One of many explanation why the Kennedy assassination continues to affect hundreds of thousands of people the way in which it does, even fifty years later, is the sense that we’re nonetheless combating the same battle in the present day. On one facet, is a navy-industrial-intelligence complex with its global reach and surveillance state, its CIA and its NSA; on the opposite facet, is a imaginative and prescient of an American future that values peace and refuses to measure the country’s “greatness” by its capacity to wreak loss of life and destruction. Our present president’s legacy contains being the first to assassinate an American citizen with a flying robot.

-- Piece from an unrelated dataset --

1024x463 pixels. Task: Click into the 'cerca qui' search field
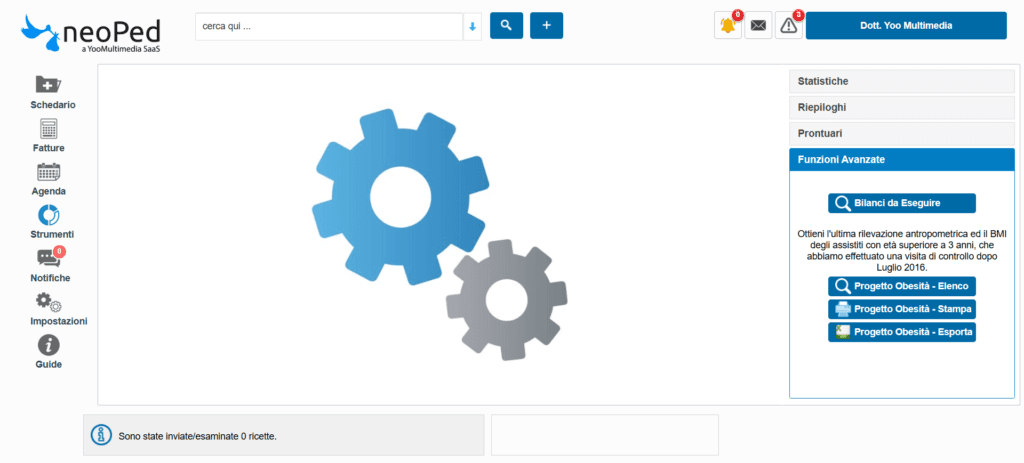click(x=328, y=27)
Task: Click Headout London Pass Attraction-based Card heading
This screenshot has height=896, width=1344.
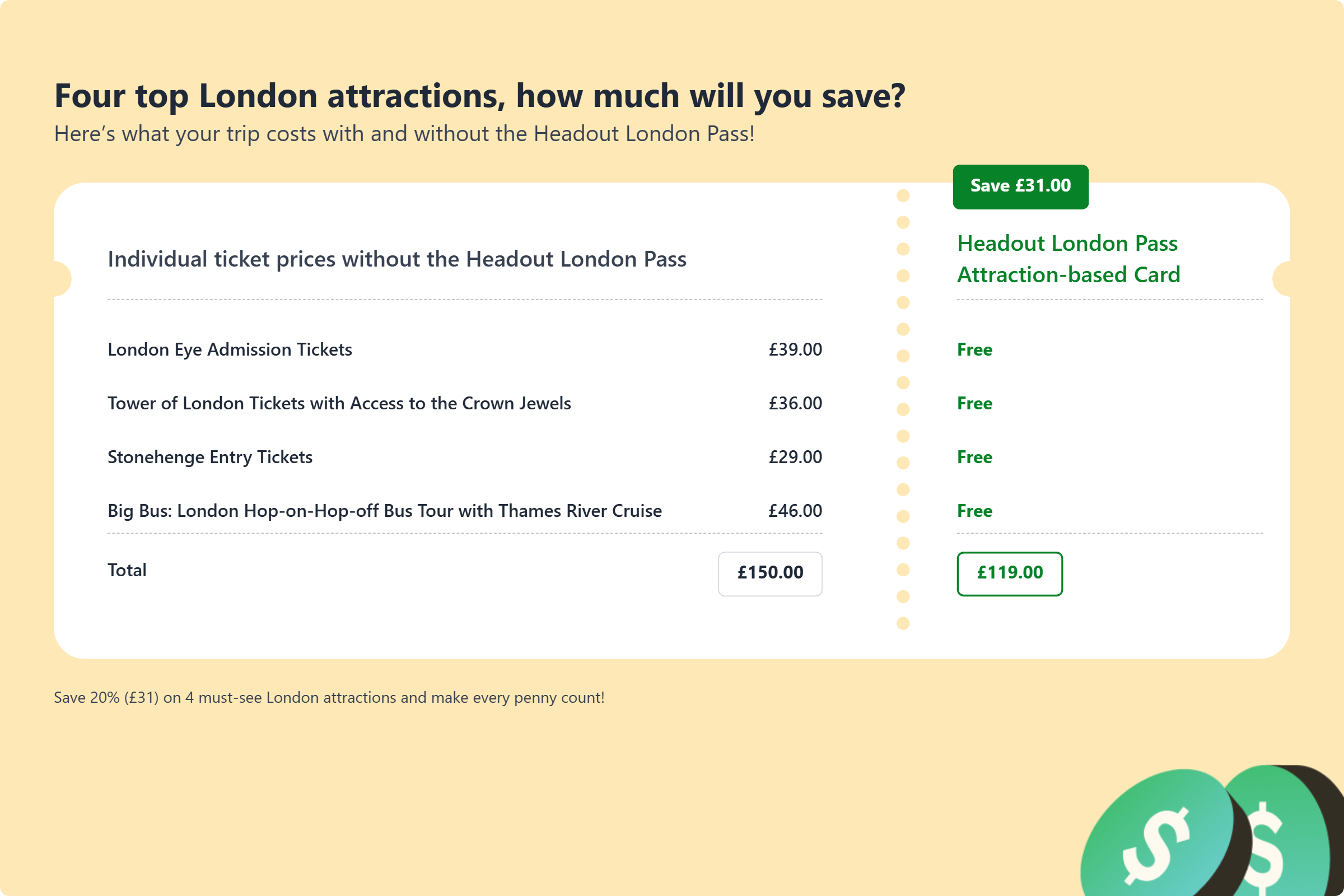Action: pos(1068,259)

The identical companies that made a killing on the Vietnam Warfare, equivalent to Brown and Root (later KBR), continue to profit from the warfare state. It seems that the battle during which Kennedy found himself embroiled on the time when he was killed stays unresolved. It’s a home battle between whether or not the United States goes to be a republic or an empire, a democracy or a police state; a selection of “visions” between Basic Lemnitzer’s “Operation Northwoods” or JFK’s American College speech.